MacBook Pro (13-inch, Mid 2012) with 2.9 GHz Intel Core i7 and 8 GB of RAM is my laptop since 2013. It opened to me the world of MacOS and showed that PC mouse is not a mandatory thing for laptop. But the biggest benefit which it gave me, I became a friend with the hardware and now I’ll tell you this story.

Mostly I used it for web surfing and working through Remote Desktop. It was extremely easy tasks for such kind of machine. Years come by and performance looked not so grate in compare to brand new laptops. So I should either buy a new laptop or made a research on what I can do with my Mac. This article highlights the answer ).

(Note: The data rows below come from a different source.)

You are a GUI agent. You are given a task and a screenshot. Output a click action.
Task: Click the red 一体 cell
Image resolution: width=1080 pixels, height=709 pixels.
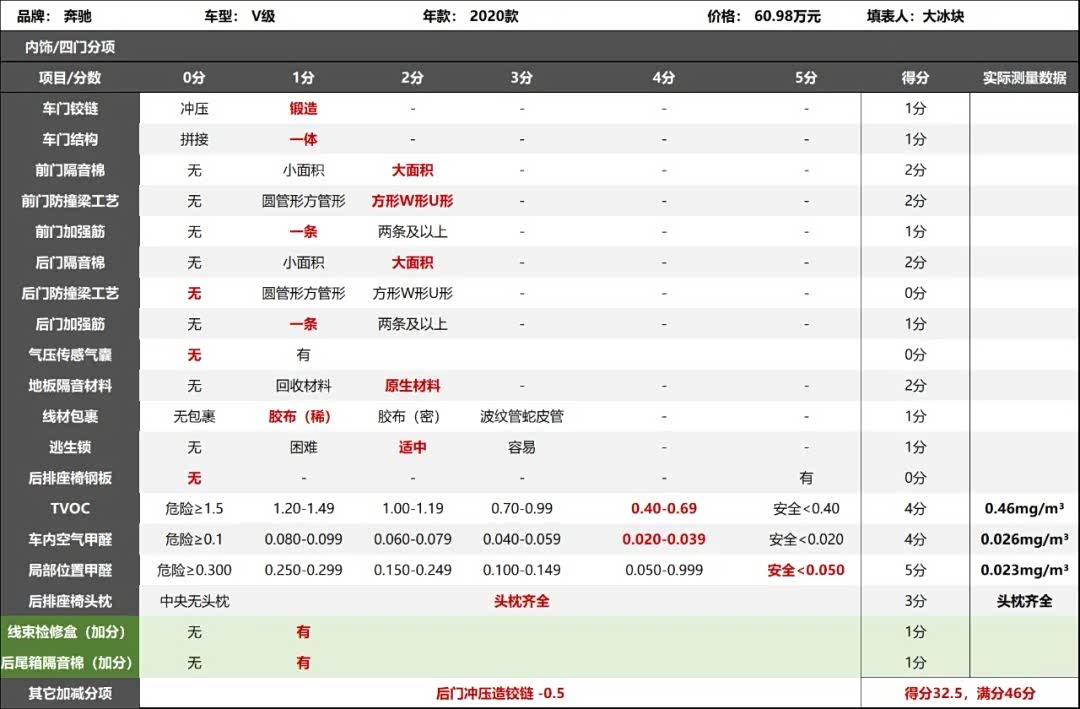(303, 140)
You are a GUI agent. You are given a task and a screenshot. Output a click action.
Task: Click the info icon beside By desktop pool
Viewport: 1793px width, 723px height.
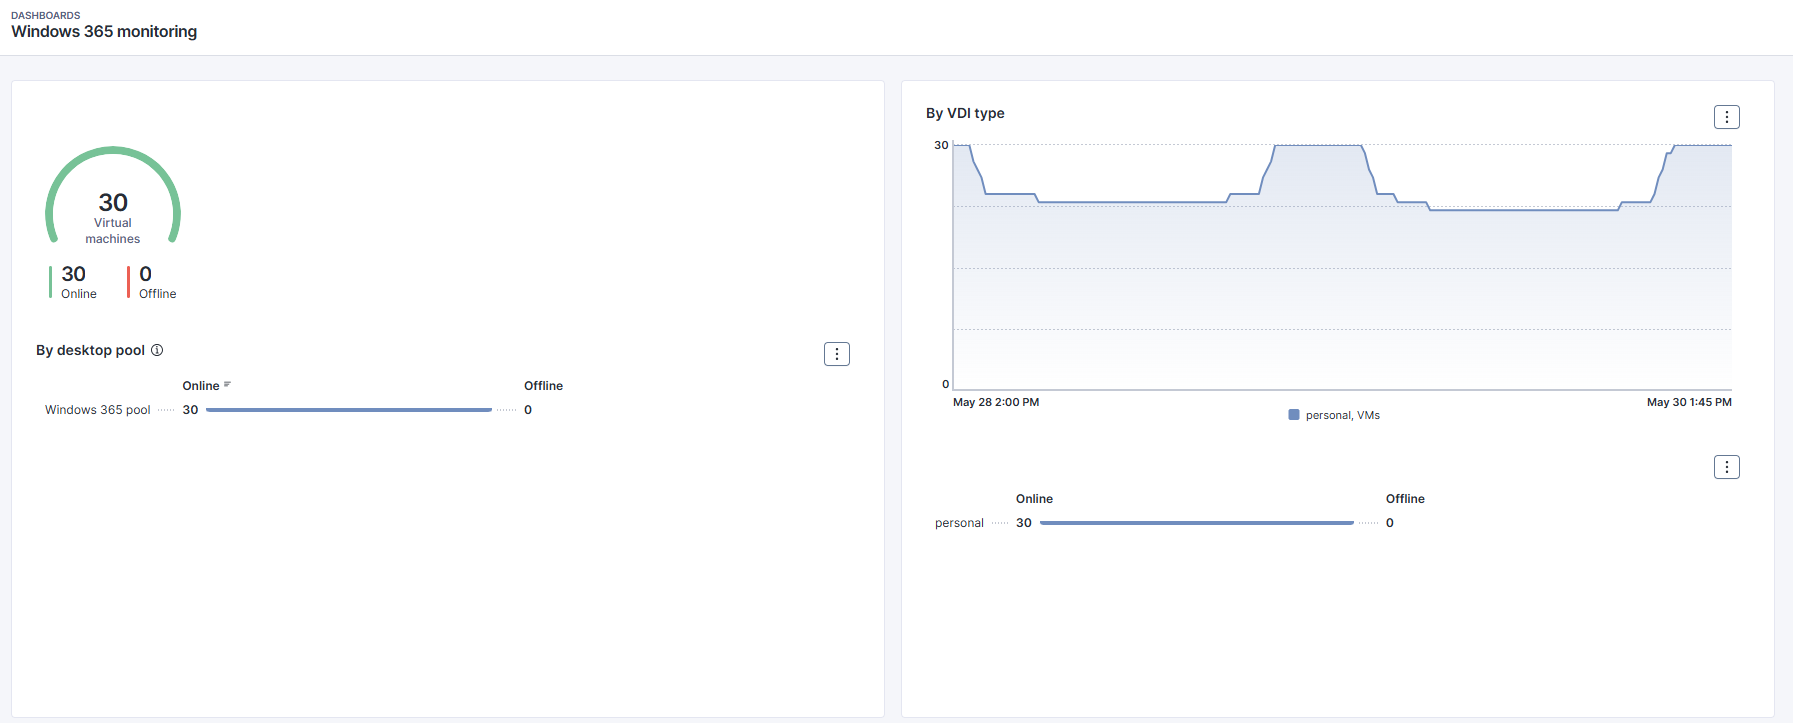pyautogui.click(x=157, y=350)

In general, there were only two options: change HDD to SSD and also update RAM. As for RAM, 8 GB was more than enough for my tasks. So I concentrated on SSD. I chose SanDisk Ultra 3D 250 GB (cost me around 65$). Now I have an opinion, that 120GB was enough and I could save half of this price (good news, I have managed to sell old HDD for 17$). Also, I have bought a USB case for 2.5-inch drives to clone MacOS and used one of the free cloning tools. The only thing to remember is that easier to clone drives with the same size and not every tool can clone the drive to a smaller one. 5 minutes and the laptop got a new life.

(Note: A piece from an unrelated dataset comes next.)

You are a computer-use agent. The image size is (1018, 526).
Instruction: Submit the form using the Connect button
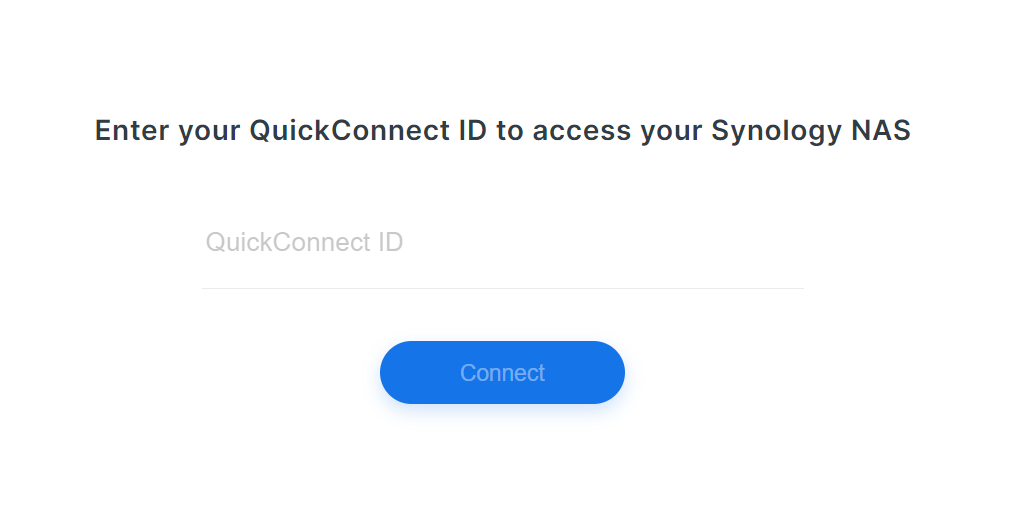503,373
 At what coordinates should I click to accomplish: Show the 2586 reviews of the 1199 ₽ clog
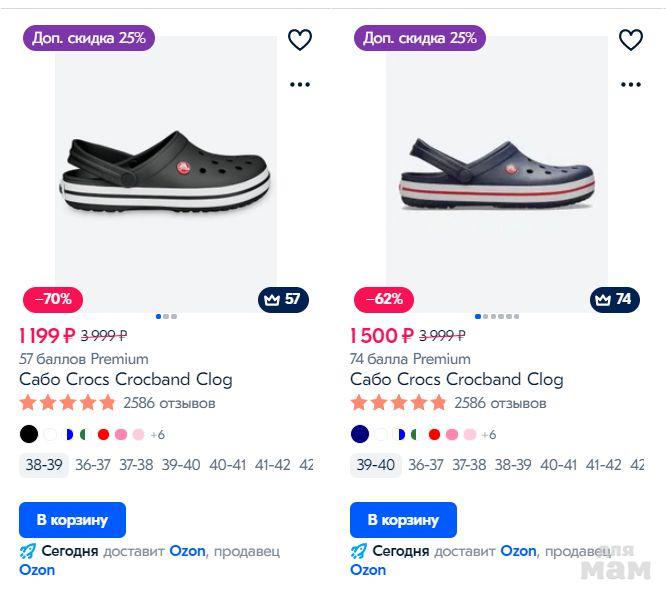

OS startup increased three times and now it’s around 20 seconds. General user experience becomes much better and I even enabled FileVault, previously it was not possible. Most interesting is that I haven’t noticed any difference with and without FileVault enabled. I’ll show two pictures with SSD read/write performance. And these results a bit strange because theoretically disk encryption should harm performance but we can see that numbers are inconsistent.

It could be the end, but in one or two months laptops become noticeable hotter under usage. I guess it was a mix of summertime temperature increase and more frequent usage after the upgrade. I dig dipper. Found amazing tool for monitoring: Intel Power Gadget. Made some stress tests, which showed that thermals weren't ok. Also, I have found that Apple does not start fans until the temperature hits the max. It helps to make noise level lower but makes laptop noticeably hotter.

The temperature curve shows that CPU temperature strikes to maximum very fast and even the fan’s max speed can’t help. So I tried to tweak the fan’s speed algorithm using Macs fan control application to boost speed, starting from 75 degrees.

The results weren’t any better. So I decided to clean the fan. Three more screws, 10 minutes overall and fan was cleaned. But the same story with thermal performance.

It meant that thermal paste doesn’t work well. I bought thermal paste, watched a couple of disassembling videos and everything was ready. At this point, my wife wanted to participate too. So she helped me with the screws and cleaned up the thermal paste. As we can see, the old thermal paste looked awfully.

After half an hour I was ready to run more tests with tweaked fan’s speed algorithm and new thermal paste.

It got better overall and doesn’t hit max immediately. Also, it started much more comfortable to watch series lying on the bed.

One more thing which I found is that it’s possible to make the laptop a bit lighter by removing the DVD drive.

I couldn’t feel any difference, so I put it back.

After all manipulations, mentioned above, I become a friend with the hardware. The only thing which I wanted to do but couldn’t is to upgrade the CPU. It is not possible to do because the CPU is soldered. Fortunately, I found a laptop, which required such a procedure and wrote a story about it.